### Task
All lines from the opening of the data to the line containing "You are a computer-use agent. Image" must be returned unchanged, and only those lines.

### Data supplied
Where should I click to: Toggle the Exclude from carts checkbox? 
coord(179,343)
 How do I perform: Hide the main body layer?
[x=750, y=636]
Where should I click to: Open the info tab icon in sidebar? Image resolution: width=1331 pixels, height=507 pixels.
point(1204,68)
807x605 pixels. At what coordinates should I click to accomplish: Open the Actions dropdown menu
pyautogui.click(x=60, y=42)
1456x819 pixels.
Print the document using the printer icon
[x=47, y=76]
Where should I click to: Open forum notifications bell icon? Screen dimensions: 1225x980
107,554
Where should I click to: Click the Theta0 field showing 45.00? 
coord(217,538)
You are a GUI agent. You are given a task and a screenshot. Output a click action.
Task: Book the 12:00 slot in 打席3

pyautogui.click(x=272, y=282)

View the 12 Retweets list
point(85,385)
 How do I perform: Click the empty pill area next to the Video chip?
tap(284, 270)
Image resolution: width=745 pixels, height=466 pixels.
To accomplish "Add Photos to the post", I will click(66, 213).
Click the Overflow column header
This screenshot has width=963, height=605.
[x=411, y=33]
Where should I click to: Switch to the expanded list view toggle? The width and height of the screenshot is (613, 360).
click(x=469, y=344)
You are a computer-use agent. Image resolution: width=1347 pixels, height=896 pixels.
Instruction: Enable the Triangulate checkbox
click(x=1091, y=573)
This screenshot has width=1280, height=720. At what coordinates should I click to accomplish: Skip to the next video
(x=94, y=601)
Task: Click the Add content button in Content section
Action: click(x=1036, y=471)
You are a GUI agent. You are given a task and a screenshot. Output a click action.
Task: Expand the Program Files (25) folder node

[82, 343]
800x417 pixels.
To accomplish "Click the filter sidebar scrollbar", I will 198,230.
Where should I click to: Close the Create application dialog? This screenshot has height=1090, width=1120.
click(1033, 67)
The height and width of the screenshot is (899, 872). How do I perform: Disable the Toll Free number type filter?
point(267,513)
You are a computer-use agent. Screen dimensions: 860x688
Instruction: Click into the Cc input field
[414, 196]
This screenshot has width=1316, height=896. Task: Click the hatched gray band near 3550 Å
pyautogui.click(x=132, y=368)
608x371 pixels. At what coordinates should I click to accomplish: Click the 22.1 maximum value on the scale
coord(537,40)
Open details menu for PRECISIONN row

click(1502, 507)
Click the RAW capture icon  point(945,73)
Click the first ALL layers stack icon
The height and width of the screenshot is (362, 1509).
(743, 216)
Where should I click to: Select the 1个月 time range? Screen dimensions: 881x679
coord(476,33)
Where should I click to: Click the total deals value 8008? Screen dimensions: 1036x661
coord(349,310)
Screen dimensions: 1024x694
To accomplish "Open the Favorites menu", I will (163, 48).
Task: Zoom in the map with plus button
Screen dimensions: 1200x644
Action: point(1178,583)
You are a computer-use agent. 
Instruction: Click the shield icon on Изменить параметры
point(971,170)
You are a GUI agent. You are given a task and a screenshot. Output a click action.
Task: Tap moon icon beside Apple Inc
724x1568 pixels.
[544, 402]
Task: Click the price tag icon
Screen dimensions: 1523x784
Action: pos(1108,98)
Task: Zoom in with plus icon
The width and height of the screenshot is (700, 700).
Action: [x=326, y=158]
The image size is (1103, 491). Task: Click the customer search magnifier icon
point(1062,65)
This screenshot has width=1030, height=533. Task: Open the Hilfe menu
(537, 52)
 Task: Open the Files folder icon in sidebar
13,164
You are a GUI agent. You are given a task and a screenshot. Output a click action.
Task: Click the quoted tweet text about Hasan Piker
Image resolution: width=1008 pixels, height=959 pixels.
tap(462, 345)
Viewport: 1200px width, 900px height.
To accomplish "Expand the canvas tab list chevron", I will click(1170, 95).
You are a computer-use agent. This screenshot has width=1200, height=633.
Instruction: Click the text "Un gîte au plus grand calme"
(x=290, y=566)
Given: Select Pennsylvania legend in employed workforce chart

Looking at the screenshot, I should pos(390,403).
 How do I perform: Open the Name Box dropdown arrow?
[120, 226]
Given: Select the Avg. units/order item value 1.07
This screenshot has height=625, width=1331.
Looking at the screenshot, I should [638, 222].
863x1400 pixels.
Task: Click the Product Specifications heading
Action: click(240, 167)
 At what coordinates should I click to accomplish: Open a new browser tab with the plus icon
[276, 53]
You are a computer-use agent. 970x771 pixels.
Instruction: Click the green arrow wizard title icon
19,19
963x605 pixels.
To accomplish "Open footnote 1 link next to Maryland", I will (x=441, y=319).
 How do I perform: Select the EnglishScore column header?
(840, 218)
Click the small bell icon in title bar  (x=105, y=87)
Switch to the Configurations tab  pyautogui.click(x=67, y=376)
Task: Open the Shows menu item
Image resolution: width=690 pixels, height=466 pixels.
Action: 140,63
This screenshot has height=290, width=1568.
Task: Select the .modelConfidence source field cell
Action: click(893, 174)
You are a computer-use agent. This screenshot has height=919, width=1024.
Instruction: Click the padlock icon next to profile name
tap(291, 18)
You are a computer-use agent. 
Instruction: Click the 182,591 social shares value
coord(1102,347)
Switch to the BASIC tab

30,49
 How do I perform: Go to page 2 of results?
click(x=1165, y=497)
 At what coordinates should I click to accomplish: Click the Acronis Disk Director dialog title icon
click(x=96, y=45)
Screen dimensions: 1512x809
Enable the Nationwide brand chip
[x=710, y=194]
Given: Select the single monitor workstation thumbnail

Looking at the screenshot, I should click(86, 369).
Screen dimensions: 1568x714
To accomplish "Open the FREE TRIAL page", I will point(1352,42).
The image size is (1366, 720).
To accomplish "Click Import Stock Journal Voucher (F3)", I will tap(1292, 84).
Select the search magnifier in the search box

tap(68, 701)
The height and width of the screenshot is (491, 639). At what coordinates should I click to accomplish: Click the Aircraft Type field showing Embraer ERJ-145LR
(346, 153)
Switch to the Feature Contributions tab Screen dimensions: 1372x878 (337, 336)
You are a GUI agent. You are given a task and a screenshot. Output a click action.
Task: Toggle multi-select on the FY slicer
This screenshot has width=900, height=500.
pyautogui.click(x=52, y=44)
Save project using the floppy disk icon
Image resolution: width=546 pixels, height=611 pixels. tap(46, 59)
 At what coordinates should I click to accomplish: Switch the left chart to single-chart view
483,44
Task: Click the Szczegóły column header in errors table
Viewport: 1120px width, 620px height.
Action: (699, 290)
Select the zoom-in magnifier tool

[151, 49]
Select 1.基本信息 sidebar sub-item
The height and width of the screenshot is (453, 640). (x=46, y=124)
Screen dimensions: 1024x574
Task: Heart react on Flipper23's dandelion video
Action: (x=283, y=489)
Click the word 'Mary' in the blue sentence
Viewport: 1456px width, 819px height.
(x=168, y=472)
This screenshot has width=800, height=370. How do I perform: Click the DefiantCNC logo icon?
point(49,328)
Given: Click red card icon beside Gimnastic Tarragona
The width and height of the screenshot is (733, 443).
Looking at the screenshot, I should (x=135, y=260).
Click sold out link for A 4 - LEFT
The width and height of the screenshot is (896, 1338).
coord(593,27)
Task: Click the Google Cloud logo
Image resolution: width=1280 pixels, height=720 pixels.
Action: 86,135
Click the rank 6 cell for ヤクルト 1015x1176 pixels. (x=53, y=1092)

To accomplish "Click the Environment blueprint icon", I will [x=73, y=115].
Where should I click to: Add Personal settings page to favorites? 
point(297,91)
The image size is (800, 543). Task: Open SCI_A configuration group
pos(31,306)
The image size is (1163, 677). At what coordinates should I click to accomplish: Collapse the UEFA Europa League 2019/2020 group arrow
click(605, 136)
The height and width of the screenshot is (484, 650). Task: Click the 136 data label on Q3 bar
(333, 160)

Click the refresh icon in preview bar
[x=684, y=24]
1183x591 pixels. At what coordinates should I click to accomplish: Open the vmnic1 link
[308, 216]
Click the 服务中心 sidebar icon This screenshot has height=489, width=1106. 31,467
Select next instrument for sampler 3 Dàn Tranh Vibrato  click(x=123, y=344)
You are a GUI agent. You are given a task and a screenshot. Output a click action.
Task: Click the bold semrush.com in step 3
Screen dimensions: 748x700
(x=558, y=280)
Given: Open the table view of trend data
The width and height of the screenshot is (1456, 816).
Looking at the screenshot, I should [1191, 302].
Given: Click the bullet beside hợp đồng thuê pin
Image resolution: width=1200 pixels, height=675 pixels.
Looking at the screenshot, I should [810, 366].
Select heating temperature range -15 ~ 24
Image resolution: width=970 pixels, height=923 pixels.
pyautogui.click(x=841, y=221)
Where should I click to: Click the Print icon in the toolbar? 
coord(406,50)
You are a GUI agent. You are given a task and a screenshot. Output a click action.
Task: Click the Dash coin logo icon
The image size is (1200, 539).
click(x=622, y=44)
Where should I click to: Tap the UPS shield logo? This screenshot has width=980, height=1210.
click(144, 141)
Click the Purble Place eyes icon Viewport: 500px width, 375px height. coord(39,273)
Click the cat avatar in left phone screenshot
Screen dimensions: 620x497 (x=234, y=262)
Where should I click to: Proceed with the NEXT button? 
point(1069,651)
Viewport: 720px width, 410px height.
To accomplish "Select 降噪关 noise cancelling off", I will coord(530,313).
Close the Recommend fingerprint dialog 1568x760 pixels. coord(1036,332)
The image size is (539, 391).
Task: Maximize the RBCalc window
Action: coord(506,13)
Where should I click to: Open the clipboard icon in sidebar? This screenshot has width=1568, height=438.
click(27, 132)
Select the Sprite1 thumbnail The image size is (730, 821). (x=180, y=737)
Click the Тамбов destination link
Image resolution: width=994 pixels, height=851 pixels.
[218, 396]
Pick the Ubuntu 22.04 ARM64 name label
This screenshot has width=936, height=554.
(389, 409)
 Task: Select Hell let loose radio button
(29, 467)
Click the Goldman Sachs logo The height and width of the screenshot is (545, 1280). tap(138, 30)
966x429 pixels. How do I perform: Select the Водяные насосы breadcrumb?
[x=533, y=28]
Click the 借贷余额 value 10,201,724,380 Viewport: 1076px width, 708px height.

### Task solution
Where should I click to: Toggle the Exclude from carts checkbox? 
coord(179,343)
 How do I perform: Hide the main body layer?
[x=750, y=636]
Where should I click to: Open the info tab icon in sidebar? Image resolution: width=1331 pixels, height=507 pixels.
point(1204,68)
807x605 pixels. At what coordinates should I click to accomplish: Open the Actions dropdown menu
pyautogui.click(x=60, y=42)
1456x819 pixels.
Print the document using the printer icon
[x=47, y=76]
Where should I click to: Open forum notifications bell icon? Screen dimensions: 1225x980
107,554
Where should I click to: Click the Theta0 field showing 45.00? 
coord(217,538)
You are a GUI agent. You are given a task and a screenshot. Output a click action.
Task: Book the 12:00 slot in 打席3

pyautogui.click(x=272, y=282)

View the 12 Retweets list
point(85,385)
 How do I perform: Click the empty pill area next to the Video chip?
tap(284, 270)
Image resolution: width=745 pixels, height=466 pixels.
To accomplish "Add Photos to the post", I will click(66, 213).
Click the Overflow column header
This screenshot has width=963, height=605.
[x=411, y=33]
Where should I click to: Switch to the expanded list view toggle? The width and height of the screenshot is (613, 360).
click(x=469, y=344)
You are a computer-use agent. Image resolution: width=1347 pixels, height=896 pixels.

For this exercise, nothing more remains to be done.